** STATED TASK **
Pick out every line of the items below that contains the string "selection", and copy each of those lines. Matching is case-sensitive.
***** ENTRIES *****
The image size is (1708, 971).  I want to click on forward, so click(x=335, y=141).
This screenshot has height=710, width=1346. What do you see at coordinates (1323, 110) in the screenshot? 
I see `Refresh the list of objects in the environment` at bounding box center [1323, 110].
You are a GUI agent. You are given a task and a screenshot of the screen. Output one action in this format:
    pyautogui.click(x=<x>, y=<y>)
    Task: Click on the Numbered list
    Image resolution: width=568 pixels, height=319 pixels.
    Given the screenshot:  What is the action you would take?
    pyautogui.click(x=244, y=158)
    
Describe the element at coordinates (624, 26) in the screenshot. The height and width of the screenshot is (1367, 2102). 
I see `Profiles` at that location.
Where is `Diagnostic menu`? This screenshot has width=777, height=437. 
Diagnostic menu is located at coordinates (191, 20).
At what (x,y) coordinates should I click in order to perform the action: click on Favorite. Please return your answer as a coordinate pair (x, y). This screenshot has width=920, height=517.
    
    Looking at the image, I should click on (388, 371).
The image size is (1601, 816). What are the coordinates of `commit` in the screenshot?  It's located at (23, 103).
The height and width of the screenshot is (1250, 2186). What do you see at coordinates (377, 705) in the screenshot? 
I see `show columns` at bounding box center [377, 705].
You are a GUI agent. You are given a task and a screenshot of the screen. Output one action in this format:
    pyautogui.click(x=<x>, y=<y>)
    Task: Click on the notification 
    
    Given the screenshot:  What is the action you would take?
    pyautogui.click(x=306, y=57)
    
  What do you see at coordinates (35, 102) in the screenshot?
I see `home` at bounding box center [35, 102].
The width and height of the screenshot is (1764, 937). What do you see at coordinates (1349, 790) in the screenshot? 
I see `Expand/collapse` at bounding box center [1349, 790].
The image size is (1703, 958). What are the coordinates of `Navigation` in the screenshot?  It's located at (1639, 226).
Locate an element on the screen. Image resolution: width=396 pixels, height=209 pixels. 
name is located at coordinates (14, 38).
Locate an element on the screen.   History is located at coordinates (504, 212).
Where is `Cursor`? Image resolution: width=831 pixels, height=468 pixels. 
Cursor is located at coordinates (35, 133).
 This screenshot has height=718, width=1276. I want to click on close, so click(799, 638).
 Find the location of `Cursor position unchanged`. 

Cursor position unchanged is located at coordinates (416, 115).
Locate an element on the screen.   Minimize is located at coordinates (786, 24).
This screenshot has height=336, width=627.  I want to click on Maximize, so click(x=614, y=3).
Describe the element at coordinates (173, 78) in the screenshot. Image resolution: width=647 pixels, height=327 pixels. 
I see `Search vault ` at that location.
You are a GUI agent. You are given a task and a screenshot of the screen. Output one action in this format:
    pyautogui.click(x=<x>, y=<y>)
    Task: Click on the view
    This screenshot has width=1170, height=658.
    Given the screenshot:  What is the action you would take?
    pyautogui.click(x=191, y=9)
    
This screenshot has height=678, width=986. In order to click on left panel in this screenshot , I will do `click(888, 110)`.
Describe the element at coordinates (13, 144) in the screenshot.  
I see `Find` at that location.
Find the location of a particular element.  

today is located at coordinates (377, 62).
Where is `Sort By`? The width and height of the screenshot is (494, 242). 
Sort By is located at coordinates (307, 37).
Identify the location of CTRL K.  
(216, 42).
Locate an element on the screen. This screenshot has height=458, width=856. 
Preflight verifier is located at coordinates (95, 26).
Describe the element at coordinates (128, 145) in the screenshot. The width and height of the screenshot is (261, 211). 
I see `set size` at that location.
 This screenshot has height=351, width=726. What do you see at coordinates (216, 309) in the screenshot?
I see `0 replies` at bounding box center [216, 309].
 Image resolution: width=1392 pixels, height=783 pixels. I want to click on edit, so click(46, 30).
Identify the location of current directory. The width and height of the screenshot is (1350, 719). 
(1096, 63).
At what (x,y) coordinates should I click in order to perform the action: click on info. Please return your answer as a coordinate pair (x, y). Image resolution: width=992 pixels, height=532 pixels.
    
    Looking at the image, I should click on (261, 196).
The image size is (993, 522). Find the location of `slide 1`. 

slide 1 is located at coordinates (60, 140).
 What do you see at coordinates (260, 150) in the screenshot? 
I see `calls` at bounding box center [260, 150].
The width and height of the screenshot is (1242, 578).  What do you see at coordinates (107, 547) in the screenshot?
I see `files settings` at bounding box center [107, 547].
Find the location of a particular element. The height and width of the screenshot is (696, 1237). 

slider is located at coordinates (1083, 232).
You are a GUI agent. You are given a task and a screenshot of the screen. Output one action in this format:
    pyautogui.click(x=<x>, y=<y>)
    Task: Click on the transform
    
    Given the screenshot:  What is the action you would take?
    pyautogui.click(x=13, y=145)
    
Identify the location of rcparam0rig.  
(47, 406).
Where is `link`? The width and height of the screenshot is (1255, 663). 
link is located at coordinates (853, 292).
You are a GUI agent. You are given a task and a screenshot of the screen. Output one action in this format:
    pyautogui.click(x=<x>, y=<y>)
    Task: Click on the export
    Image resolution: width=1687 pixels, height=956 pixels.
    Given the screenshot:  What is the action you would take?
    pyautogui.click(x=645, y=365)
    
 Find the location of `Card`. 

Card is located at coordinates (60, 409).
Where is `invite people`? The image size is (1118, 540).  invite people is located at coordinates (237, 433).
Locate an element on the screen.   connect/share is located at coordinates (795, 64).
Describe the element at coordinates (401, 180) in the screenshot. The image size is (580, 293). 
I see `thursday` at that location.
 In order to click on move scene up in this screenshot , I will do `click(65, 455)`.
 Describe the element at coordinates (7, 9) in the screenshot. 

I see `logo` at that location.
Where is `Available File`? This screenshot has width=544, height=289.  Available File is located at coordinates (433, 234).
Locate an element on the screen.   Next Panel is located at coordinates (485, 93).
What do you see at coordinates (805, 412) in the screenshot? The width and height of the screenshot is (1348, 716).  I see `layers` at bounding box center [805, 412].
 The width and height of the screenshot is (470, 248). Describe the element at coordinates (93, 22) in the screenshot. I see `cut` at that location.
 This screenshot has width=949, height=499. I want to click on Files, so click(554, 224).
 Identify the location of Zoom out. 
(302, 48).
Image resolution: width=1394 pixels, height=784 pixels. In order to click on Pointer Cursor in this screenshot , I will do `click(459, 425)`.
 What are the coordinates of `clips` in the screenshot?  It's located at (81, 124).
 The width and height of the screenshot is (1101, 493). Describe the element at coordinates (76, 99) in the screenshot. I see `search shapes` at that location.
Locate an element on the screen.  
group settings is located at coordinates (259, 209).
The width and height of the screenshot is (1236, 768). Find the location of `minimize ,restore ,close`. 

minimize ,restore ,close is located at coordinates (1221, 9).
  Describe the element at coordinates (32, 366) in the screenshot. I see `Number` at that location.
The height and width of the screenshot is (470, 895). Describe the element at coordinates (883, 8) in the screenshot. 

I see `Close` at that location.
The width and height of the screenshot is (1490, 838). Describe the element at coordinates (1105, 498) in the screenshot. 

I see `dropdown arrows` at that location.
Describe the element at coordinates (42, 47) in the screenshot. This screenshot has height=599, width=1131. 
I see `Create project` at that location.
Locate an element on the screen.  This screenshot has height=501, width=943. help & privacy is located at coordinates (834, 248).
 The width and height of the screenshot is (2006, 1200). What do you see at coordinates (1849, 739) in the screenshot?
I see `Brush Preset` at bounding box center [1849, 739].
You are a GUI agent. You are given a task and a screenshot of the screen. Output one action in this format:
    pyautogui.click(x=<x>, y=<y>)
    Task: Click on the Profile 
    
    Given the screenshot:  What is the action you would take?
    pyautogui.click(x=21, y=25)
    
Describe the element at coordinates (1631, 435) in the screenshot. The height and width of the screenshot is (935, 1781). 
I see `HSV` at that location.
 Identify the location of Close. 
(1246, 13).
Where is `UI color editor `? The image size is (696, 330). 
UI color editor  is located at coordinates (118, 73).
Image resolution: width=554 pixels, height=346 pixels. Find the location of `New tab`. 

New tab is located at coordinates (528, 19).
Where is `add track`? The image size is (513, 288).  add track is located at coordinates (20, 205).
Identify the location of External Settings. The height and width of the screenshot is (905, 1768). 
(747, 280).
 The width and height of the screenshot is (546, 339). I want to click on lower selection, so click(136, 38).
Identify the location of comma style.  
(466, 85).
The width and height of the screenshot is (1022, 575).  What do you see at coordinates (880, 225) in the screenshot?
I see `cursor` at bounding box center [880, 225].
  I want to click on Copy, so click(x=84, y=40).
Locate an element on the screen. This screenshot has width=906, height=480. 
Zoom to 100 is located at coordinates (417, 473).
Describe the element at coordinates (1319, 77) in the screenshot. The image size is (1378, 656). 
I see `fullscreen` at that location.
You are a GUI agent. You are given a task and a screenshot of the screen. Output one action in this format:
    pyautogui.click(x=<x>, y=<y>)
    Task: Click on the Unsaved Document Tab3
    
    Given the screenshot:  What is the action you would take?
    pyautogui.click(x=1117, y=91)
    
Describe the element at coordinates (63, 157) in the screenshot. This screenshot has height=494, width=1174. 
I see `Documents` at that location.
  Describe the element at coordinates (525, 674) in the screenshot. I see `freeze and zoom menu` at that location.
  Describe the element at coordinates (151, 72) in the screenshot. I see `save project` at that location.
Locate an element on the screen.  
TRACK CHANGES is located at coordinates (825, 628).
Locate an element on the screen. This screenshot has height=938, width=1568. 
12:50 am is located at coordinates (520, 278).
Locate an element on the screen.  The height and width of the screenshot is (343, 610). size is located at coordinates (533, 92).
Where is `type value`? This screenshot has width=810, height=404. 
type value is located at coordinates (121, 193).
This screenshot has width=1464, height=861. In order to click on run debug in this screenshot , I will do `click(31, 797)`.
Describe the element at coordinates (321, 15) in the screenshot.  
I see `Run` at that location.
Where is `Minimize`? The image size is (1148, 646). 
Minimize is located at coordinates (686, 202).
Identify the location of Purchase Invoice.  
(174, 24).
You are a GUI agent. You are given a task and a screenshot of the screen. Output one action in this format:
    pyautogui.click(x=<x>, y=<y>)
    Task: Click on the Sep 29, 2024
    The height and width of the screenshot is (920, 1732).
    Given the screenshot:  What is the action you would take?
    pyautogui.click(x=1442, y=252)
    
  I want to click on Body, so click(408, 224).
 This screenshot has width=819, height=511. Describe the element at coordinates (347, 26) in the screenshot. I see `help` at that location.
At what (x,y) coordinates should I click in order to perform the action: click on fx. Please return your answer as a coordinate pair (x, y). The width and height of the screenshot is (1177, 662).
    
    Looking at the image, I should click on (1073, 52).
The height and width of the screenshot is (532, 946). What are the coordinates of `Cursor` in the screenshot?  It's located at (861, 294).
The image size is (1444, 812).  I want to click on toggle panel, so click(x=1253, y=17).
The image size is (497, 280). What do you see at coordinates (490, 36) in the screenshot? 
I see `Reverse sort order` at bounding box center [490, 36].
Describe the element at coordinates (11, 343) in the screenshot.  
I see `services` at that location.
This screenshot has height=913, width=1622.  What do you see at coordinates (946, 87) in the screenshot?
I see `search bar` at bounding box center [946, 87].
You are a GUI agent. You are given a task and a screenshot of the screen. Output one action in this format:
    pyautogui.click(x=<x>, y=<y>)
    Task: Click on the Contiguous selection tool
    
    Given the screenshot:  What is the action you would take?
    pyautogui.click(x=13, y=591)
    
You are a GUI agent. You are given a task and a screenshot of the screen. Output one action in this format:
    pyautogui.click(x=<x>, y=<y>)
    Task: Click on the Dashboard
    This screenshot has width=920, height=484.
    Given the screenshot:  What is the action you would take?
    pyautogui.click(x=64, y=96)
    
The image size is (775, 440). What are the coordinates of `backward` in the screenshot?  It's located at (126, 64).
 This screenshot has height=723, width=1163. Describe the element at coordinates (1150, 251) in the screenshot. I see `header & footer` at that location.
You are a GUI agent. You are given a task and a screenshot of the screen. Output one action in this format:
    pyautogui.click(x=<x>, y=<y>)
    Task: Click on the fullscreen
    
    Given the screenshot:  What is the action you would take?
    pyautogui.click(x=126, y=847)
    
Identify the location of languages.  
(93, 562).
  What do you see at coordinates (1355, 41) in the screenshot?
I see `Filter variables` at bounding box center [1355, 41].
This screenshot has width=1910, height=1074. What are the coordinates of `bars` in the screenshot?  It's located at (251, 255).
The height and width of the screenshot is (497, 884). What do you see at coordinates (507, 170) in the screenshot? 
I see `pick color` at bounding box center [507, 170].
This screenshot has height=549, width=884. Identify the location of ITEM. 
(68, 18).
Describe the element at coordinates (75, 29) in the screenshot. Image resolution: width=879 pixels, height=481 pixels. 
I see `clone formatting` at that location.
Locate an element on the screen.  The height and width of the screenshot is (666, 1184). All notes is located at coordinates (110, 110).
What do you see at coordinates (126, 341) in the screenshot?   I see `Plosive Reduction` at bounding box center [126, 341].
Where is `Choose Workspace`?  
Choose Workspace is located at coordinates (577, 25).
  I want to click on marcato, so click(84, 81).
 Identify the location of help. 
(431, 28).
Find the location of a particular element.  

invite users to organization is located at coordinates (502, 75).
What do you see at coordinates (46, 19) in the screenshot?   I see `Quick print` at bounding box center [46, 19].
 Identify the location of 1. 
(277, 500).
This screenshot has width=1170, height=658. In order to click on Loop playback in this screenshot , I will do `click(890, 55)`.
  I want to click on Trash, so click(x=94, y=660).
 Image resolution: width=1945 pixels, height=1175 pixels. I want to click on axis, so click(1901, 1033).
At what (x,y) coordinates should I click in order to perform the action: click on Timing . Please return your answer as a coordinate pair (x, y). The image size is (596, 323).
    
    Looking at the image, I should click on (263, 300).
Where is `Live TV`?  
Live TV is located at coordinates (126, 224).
*****
** ANSWER TO THE TASK **
 The width and height of the screenshot is (546, 339). I want to click on lower selection, so click(136, 38).
    Task: Click on the Contiguous selection tool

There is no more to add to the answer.